Material shown
--*--
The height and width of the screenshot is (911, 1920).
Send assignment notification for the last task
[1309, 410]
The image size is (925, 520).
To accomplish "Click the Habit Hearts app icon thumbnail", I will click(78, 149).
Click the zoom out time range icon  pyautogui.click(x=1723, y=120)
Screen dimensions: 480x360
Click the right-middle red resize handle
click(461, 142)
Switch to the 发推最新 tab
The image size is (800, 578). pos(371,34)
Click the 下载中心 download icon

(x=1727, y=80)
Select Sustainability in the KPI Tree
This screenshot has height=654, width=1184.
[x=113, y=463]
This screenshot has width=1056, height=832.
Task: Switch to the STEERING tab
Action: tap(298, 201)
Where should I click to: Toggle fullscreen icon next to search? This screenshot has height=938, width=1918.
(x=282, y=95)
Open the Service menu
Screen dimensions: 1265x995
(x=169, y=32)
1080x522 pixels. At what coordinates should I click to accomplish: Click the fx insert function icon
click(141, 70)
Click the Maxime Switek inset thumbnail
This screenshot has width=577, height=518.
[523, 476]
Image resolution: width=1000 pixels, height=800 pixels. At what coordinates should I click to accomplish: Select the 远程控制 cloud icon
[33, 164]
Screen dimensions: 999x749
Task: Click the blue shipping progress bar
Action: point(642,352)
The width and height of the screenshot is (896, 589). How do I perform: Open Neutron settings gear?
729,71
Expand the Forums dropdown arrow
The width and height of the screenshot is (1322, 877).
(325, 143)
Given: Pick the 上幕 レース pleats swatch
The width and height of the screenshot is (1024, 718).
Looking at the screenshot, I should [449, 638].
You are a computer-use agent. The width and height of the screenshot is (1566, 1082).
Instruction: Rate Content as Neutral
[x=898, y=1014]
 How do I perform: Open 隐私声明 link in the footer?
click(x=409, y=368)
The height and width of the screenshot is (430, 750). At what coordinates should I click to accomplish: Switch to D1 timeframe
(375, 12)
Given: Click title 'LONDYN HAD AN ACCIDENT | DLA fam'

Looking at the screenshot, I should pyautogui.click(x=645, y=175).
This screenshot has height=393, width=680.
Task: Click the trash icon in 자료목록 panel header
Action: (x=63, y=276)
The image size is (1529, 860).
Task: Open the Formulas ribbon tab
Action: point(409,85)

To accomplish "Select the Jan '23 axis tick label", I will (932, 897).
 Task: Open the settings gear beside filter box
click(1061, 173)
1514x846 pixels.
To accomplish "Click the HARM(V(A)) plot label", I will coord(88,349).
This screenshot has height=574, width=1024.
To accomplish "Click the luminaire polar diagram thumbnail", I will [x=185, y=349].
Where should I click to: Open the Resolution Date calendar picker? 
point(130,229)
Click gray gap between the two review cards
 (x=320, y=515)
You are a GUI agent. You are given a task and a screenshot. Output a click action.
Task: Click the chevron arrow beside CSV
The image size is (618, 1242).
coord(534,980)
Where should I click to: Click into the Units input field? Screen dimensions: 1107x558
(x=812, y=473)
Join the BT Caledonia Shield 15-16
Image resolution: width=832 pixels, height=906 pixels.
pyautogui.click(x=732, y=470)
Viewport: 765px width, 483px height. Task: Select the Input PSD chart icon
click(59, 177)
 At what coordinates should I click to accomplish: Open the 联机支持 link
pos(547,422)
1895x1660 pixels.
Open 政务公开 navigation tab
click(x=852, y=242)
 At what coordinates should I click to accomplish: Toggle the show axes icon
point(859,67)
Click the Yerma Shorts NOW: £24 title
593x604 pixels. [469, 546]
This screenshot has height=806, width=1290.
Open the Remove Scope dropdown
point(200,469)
--*--
Exercise
After reading the data, retype all of it exactly as it reads.

The answer
The height and width of the screenshot is (911, 1920).
Send assignment notification for the last task
[1309, 410]
The image size is (925, 520).
To accomplish "Click the Habit Hearts app icon thumbnail", I will click(78, 149).
Click the zoom out time range icon  pyautogui.click(x=1723, y=120)
Screen dimensions: 480x360
Click the right-middle red resize handle
click(461, 142)
Switch to the 发推最新 tab
The image size is (800, 578). pos(371,34)
Click the 下载中心 download icon

(x=1727, y=80)
Select Sustainability in the KPI Tree
This screenshot has height=654, width=1184.
[x=113, y=463]
This screenshot has width=1056, height=832.
Task: Switch to the STEERING tab
Action: tap(298, 201)
Where should I click to: Toggle fullscreen icon next to search? This screenshot has height=938, width=1918.
(x=282, y=95)
Open the Service menu
Screen dimensions: 1265x995
(x=169, y=32)
1080x522 pixels. At what coordinates should I click to accomplish: Click the fx insert function icon
click(141, 70)
Click the Maxime Switek inset thumbnail
This screenshot has width=577, height=518.
[523, 476]
Image resolution: width=1000 pixels, height=800 pixels. At what coordinates should I click to accomplish: Select the 远程控制 cloud icon
[33, 164]
Screen dimensions: 999x749
Task: Click the blue shipping progress bar
Action: point(642,352)
The width and height of the screenshot is (896, 589). How do I perform: Open Neutron settings gear?
729,71
Expand the Forums dropdown arrow
The width and height of the screenshot is (1322, 877).
(325, 143)
Given: Pick the 上幕 レース pleats swatch
The width and height of the screenshot is (1024, 718).
Looking at the screenshot, I should [449, 638].
You are a computer-use agent. The width and height of the screenshot is (1566, 1082).
Instruction: Rate Content as Neutral
[x=898, y=1014]
 How do I perform: Open 隐私声明 link in the footer?
click(x=409, y=368)
The height and width of the screenshot is (430, 750). At what coordinates should I click to accomplish: Switch to D1 timeframe
(375, 12)
Given: Click title 'LONDYN HAD AN ACCIDENT | DLA fam'

Looking at the screenshot, I should pyautogui.click(x=645, y=175).
This screenshot has height=393, width=680.
Task: Click the trash icon in 자료목록 panel header
Action: (x=63, y=276)
The image size is (1529, 860).
Task: Open the Formulas ribbon tab
Action: point(409,85)

To accomplish "Select the Jan '23 axis tick label", I will (932, 897).
 Task: Open the settings gear beside filter box
click(1061, 173)
1514x846 pixels.
To accomplish "Click the HARM(V(A)) plot label", I will coord(88,349).
This screenshot has height=574, width=1024.
To accomplish "Click the luminaire polar diagram thumbnail", I will [x=185, y=349].
Where should I click to: Open the Resolution Date calendar picker? 
point(130,229)
Click gray gap between the two review cards
 (x=320, y=515)
You are a GUI agent. You are given a task and a screenshot. Output a click action.
Task: Click the chevron arrow beside CSV
The image size is (618, 1242).
coord(534,980)
Where should I click to: Click into the Units input field? Screen dimensions: 1107x558
(x=812, y=473)
Join the BT Caledonia Shield 15-16
Image resolution: width=832 pixels, height=906 pixels.
pyautogui.click(x=732, y=470)
Viewport: 765px width, 483px height. Task: Select the Input PSD chart icon
click(59, 177)
 At what coordinates should I click to accomplish: Open the 联机支持 link
pos(547,422)
1895x1660 pixels.
Open 政务公开 navigation tab
click(x=852, y=242)
 At what coordinates should I click to accomplish: Toggle the show axes icon
point(859,67)
Click the Yerma Shorts NOW: £24 title
593x604 pixels. [469, 546]
This screenshot has height=806, width=1290.
Open the Remove Scope dropdown
point(200,469)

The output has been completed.